* [Instructions for the task]:
Only lines holding the word "point" should be copied from the material.

= = = = =

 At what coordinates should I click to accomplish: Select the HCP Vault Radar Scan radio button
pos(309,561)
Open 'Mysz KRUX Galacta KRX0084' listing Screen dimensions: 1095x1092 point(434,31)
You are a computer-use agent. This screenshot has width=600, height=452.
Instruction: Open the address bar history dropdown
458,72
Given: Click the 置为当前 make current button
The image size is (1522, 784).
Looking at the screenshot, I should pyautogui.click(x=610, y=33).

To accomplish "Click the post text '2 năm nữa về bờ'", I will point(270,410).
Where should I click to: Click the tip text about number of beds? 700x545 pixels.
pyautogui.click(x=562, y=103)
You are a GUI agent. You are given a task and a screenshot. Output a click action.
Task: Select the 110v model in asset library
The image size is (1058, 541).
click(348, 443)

= = = = =

* [Result]:
Open 'Mysz KRUX Galacta KRX0084' listing Screen dimensions: 1095x1092 point(434,31)
To accomplish "Click the post text '2 năm nữa về bờ'", I will point(270,410).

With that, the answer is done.